Dans les fonctions que j'ai occupées, comme dans le reste de la vie, il s'agissait de donner et de prendre. Vous ne devez jamais acculer votre ennemi et toujours lui donner une chance de sauver la face. Si vous parvenez à un accord, vous avancerez, sinon vous resterez immobile. Un proverbe africain dit : "Seul, vous pouvez aller vite, ensemble, vous pouvez aller loin". Il faut savoir que chacun a un rôle différent et donc un point de vue différent. Nous sommes des démocrates, et la démocratie est une valeur essentielle. L'essentiel pour moi est le respect de mes semblables. Cette attitude m'a aidé dans tous les grands dossiers que j'ai traités.

Quels conseils donneriez-vous aux jeunes qui entrent dans le métier du marketing aujourd'hui ?
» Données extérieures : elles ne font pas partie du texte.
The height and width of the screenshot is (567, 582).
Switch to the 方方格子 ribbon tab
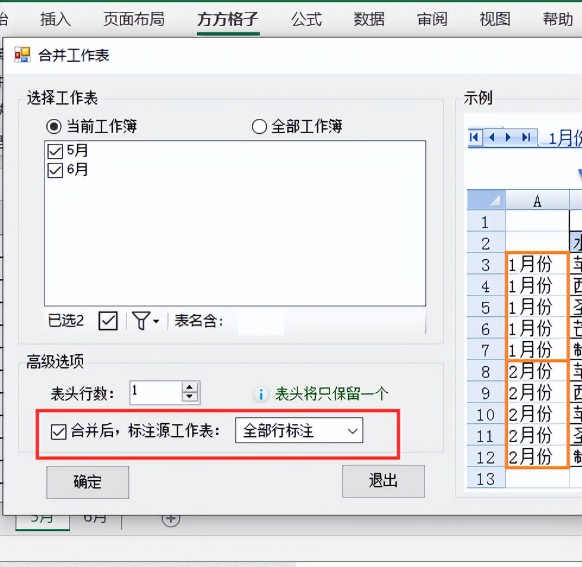[x=227, y=18]
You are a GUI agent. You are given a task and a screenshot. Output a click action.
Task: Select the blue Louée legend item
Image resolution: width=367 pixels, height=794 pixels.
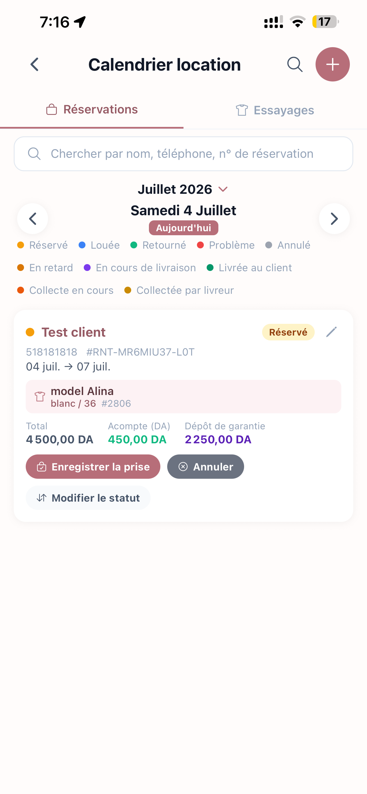pos(99,245)

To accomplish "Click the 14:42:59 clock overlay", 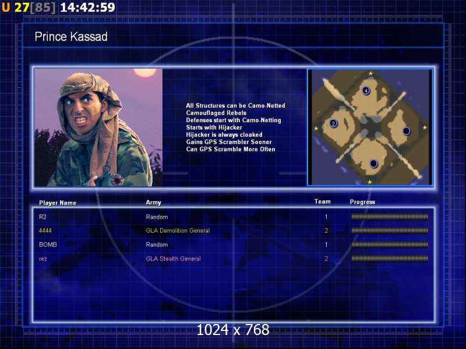I will (x=87, y=8).
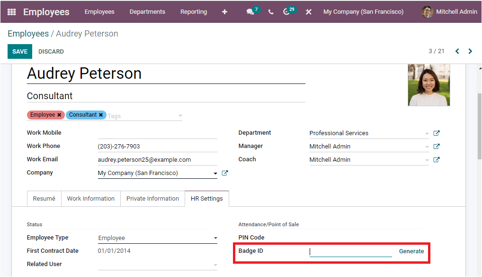The width and height of the screenshot is (482, 277).
Task: Open the developer tools wrench icon
Action: [308, 12]
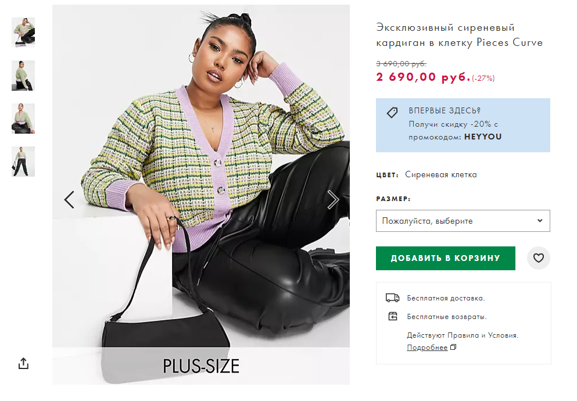The width and height of the screenshot is (577, 401).
Task: Open the size dropdown Пожалуйста, выберите
Action: pyautogui.click(x=463, y=221)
Soyez créatif et cultivez une touche de désobéissance. Je plaide pour un retour à une plus grande ouverture en tant qu'attitude philosophique, où, en tant que citoyens et personnes, nous acceptons et utilisons la différence. 

C'est pourquoi je suis très heureux que Hanan Challouki fasse partie du Comité exécutif de la BAM. Elle contribue à la diversité de notre association et c'est important. Mais attention, la BAM ne doit pas se transformer en une plateforme pour les droits des femmes. Le champs d’action reste le marketing.

Quels sont vos projets pour les mois et les années à venir, maintenant que vous pouvez commencer à profiter de votre retraite bien méritée ?

La retraite est un vilain mot pour désigner un changement de vie et la nostalgie est quelque chose de très dangereux mentalement. Les bons moments du passé n'existent pas, il faut tirer le meilleur parti du présent. 

Je vais continuer à m'intéresser aux médias, à travailler sur mon projet d'hydrogène et sur l'organisation d'événements et de publications culturels et philosophiques. Et bien sûr, ma famille - ma femme, mes deux enfants et mon petit-fils - est très importante pour moi. Chaque jour est une nouvelle vie, et je ne mourrai qu’une fois.